Und täglich grüßt das Murmeltier …

Durch Schneeberge und Nebel mache nun auch ich mich auf den Rückweg nach Dresden, um sofort ins Bett zu fallen und am folgenden Tag wieder vor Sonnenaufgang aufzuwachen. Denn der zweite Tag des Workshops steht an – Cybermobbing ist das große Thema des Tages.

Wir sprechen viel über Mobbing im Internet und versuchen zu sensibilisieren und das Empathievermögen der Schüler zu stärken. Das klingt ja sehr nett, aber wie kann man das konkret umsetzen? Einerseits fühlen sich Schüler in einigen unserer Übungen gezielt in bestimmte Rollen ein, wie die des Opfers, des Unterstützers, etc. Damit einhergehend beschäftigen sie sich mit den Gedanken, Gefühlen und Wünschen der jeweiligen Akteure. Indem wir beispielsweise eine Mobbing-Talkshow durchführen, schlüpfen die Schüler wie Schauspieler in die entsprechende Rolle.

Andererseits sprechen wir die Emotionen der Schüler gezielt an und bieten ihnen einen geschützten und anonymen Raum, um ihre Gedanken zu reflektieren und auszudrücken. Das gelingt uns vor Allem durch die Geschichte von Amanda Todd. Die Schüler reagieren betroffen;

  • „Es ist verdammt traurig, und da sieht man, was Mobbing mit den Menschen macht und wie kaputt man die Opfer damit macht“
  • „Mir tut das Mädchen echt Leid. Ich bin traurig aber auch wütend auf die, die sie so fertig gemacht haben. Eine sehr traurige Geschichte“
  • „Traurig“
  • „Sie musste sehr leiden“

Eine Auswahl der Reaktionen der Schüler ist ebenfalls auf dem Bild oben zu sehen.
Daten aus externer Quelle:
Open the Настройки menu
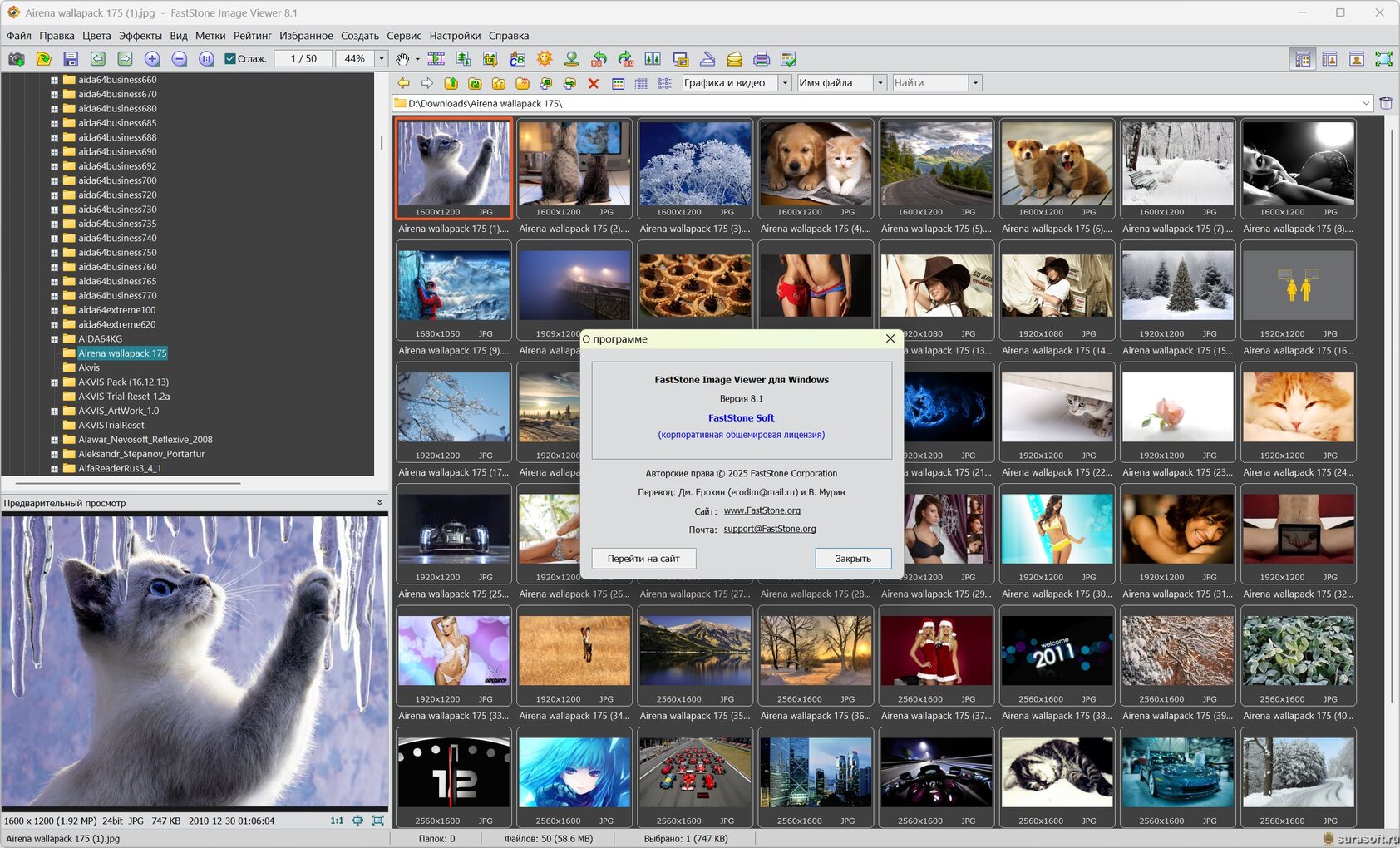Screen dimensions: 1400x848 (455, 36)
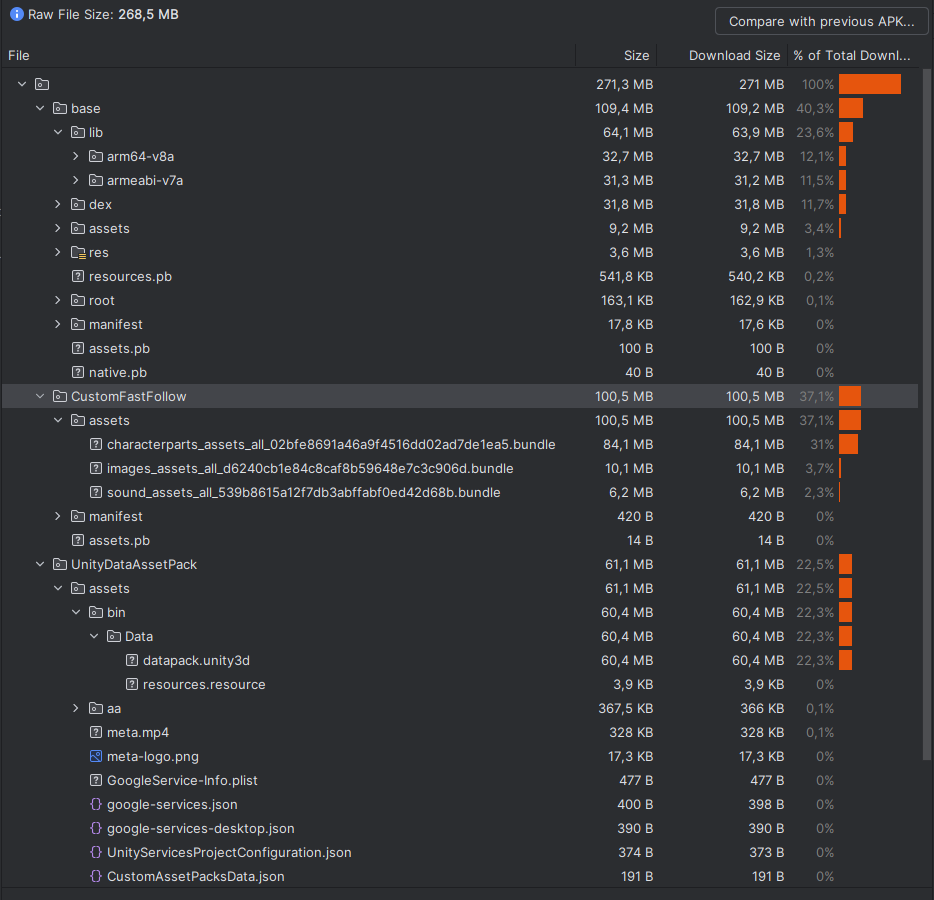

Nachdem ich das Video von Amanda Todd zeige, ist die Stimmung auch in meinem Klassenraum ernst. Meine Klasse fühlt mit Amanda mit und möchte nun lernen, wie man sich im Zweifelsfall verteidigen kann. Ich kläre die Schüler darüber auf, wie wichtig die Dokumentation der Vorfälle ist (per Screenshots oder Ausdrucken), wen man zur Unterstützung hinzuholen kann (Freunde, Eltern, Beratungslehrer) und welche Rechte man vor dem Gesetz hat. Am Ende des Tages bezieht die Klasse eine klare Position gegen Cybermobbing – die Schüler erstellen eine Anti-Cybermobbing-Vereinbarung und unterschreiben sie. Danach wird noch Feedback an die Trainer aufgeschrieben und der Workshop ist vorbei.

Im Auto sammeln wir Trainer das Feedback der Schüler und werten es aus. Insgesamt fanden die Schüler die zwei Tage gut und hatten Spaß in unserem Workshop. Solches Feedback motiviert uns doch immer wieder und wir freuen uns schon auf die nächsten Workshops in unserem Projekt!